The first college-level road safety club in the state was formed at the college in association with the Kerala Motor Vehicle Department.

===Cult a Way===
Cult a Way is the annual technical and cultural festival of SCT. It was started in 2011 and took off rapidly to become one of the major college festivals in Kerala. The event lasts four or five days and almost all colleges in the state participate. The events includes technical workshops and cultural events like dance programs, treasure hunt, quizzes, fashion shows, and so on. Cult a Way attracts students and others in large numbers. Vishal Dadlani, Sonu Kakkar, Jonita Gandhi, Rasika Shekhar, Lucky Ali, Brodha V, The Local Train, When Chai Met Toast, and Divine Connection are some who have done gigs at Cult a Way. Cult a Way is also famous for hosting IDonate, a Limca record breaking event in 2014.

===AutoBahn===

AutoBahn is a student-run technical festival that lasts two to three days. The festival has auto shows, seminars, and other events. Contests involving automobiles are also conducted, which draw a large number of participants. The festival is held with the support of the Motor Vehicles Department of the Government of Kerala.

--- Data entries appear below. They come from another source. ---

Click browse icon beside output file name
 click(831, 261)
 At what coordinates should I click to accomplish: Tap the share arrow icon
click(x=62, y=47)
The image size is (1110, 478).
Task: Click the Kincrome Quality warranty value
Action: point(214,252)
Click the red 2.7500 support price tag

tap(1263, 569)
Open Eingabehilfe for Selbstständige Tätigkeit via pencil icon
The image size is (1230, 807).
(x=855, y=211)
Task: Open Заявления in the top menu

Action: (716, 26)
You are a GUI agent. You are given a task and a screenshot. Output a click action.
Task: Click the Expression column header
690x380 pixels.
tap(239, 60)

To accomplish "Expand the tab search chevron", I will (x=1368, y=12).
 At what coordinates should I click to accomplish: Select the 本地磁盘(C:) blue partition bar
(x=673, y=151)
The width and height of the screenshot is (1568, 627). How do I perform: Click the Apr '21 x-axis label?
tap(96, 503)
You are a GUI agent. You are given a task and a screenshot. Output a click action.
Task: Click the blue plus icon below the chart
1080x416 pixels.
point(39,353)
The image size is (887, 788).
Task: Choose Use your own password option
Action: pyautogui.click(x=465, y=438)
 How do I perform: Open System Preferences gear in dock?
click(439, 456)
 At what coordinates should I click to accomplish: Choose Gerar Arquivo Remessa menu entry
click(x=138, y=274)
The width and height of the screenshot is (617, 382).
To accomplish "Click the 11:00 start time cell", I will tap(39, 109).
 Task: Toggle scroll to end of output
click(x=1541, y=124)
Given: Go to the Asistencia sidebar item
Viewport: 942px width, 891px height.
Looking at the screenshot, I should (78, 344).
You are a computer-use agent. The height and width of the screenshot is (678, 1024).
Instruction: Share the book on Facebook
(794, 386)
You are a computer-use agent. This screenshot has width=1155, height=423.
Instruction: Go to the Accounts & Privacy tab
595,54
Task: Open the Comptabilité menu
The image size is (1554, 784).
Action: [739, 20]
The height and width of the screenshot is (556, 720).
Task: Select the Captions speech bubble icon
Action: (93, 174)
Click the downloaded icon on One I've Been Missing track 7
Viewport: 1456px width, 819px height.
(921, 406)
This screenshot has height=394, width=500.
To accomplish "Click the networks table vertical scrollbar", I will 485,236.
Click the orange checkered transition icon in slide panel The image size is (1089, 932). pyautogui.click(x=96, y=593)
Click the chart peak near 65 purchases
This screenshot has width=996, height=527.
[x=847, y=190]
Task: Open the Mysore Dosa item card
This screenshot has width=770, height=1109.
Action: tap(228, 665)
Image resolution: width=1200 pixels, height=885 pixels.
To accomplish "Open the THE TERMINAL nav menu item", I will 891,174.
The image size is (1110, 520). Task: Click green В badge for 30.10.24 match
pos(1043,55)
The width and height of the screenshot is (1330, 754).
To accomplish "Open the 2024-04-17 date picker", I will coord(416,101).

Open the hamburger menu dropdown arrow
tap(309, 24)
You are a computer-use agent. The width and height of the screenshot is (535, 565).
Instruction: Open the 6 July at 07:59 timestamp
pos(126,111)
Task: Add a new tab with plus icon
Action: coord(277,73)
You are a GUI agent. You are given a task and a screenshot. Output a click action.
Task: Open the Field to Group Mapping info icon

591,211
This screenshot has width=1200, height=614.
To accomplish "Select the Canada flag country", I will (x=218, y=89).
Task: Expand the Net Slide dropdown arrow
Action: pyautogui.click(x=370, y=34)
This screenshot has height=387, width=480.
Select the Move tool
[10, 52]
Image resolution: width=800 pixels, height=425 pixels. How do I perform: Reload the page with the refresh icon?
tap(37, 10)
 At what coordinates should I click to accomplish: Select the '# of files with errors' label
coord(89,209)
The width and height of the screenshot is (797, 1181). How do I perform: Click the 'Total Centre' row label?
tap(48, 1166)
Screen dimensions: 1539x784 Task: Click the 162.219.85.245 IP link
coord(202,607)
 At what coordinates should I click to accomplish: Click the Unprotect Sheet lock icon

The festival is normally conducted as part of Cult A Way. In 2013, Autobahn India's top stunt riding team GhostRyderZ (GRz) was hugely successful, drawing an audience of over 5000 people, and with over 10,000 tickets were sold. In the following year, the Stunt Show performance of world-acclaimed Rafal Pasierbek ($tunter 13) was attended by more than 6000 people.

==Centre for Continuing Education==

The Continuing Education Centre runs training programs for engineering college teachers. The centre also conducts skill-oriented training programs for the general public.

==Flexibility in programs==

SCT follows the syllabus and academic guidelines issued by University of Kerala. However, the college also offers a wide range of electives for its students, including e-commerce, vehicle design, aerospace engineering, aviation electronics, neural networks, mechatronics, fuzzy logic, image processing and optoelectronics. It is the second engineering college in Kerala to have a mechatronics lab after the National Institute of Technology Calicut.